A model for how cooperation can function in a Democratic-controlled city does exist. Last year, when the Trump administration selected Memphis for enhanced enforcement operations, Democratic mayor Paul Young chose not to resist. Instead, he coordinated with the thirteen federal agencies, including DHS, involved in Memphis Safe Task Force to prioritize the removal of the most dangerous offenders. By working with DHS, Young was able to focus enforcement on serious criminals, thereby lessening disruption in the community. The results appear to have been significant. In 2025, overall crime in Memphis fell by 41 percent, and murders declined by 47 percent compared to 2023. When protestors do show up to the scene of arrests, they are allowed to observe.
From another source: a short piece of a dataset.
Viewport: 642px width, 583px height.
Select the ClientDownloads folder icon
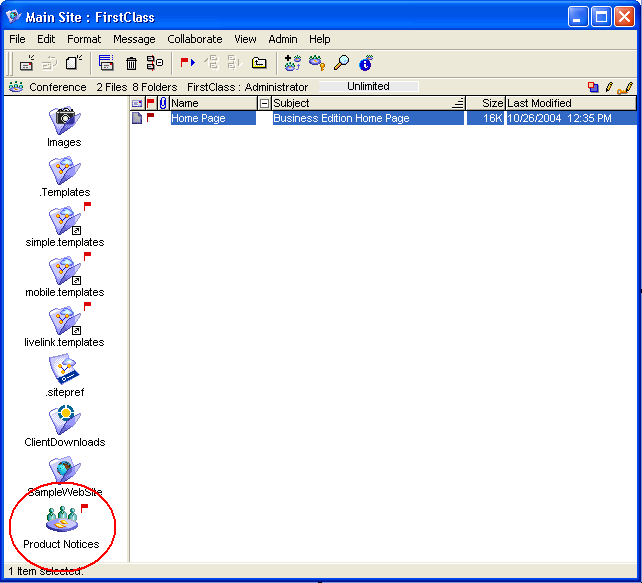[x=64, y=420]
But local police are called in if they become disruptive. In Memphis, the absence of serious confrontation with ICE has not prevented community groups from raising civil-liberties concerns or supporting immigrants, but has allowed them to do so without the distraction of street conflict.
“Crime in Memphis fell by 41 percent.”
Unfortunately, the Memphis model is unlikely to be taken up where both city and state governments are controlled by Democrats. Unlike Mayor Young, who can deflect criticism from progressive activists by pointing to pressure from Republican state leadership, these elected officials lack a similar political shield. In states like Illinois, California, and Minnesota, progressive mayors are effectively locked into the dynamic of escalation, as the supporters of ICE Watch are also the voters who keep them in office.
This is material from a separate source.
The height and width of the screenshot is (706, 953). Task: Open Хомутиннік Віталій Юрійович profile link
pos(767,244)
As the next presidential election approaches, there will be a heightened incentive for Democratic elected officials to allow confrontations around ICE operations to escalate. Stand-offs generate negative media attention, rally the base, and create opportunities for Democratic leaders to stand against Trump.
But there are risks in pursuing this strategy. Any Democratic candidate who hopes to win a majority must contend with the fact that immigration remains one of the issues on which voters trust the party the least. Polling following Good’s death shows that while support for Trump’s enforcement tactics may have fallen, voters still rate Republicans as more credible on immigration overall. Further protest escalation against ICE could hurt the already damaged credibility of Democratic Party on public safety—while placing more people in harm’s way.